#### Data to examine
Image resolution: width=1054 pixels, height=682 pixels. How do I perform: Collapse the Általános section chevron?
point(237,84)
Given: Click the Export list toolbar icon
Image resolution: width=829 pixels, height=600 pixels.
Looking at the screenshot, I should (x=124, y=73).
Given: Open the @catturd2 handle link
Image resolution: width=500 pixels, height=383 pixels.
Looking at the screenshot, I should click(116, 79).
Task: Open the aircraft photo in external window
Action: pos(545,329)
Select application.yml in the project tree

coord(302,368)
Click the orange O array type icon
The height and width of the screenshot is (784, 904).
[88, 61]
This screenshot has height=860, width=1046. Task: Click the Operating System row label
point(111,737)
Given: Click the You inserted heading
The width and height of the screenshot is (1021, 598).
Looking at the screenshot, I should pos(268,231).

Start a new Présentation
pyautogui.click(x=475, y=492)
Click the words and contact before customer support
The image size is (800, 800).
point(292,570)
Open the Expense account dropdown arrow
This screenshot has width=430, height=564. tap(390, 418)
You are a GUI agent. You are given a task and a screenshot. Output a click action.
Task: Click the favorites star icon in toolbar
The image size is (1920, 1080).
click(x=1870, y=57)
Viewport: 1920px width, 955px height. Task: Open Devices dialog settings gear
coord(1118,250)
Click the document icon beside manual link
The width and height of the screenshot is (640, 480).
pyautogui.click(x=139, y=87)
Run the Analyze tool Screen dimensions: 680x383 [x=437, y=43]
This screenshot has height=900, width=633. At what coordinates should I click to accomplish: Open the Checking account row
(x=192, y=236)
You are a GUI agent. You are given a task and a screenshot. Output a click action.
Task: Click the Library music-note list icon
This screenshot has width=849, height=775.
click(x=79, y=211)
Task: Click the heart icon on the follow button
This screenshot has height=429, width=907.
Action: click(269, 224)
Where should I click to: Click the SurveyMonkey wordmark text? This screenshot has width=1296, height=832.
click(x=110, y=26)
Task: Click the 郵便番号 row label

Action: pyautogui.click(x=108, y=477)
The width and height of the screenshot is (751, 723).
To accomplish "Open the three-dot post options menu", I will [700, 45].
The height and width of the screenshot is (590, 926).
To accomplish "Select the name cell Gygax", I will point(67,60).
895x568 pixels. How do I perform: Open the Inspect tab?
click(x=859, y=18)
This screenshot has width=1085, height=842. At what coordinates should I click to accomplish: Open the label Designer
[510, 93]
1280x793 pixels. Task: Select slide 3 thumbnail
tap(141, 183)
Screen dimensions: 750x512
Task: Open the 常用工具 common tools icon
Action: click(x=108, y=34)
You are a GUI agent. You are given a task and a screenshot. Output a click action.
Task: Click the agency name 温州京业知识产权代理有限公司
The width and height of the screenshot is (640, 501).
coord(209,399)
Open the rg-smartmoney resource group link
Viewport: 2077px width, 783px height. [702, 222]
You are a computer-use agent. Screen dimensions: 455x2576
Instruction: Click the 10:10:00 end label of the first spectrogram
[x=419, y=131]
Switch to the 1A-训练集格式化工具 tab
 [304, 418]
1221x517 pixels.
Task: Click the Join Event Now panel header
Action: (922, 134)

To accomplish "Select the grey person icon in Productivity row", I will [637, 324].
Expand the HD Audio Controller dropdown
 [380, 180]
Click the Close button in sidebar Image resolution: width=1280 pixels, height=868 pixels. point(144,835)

#### Your objective
The word "will" appears on some lines of the data above; say how many such lines there are, with nothing else.

#### Worked solution
3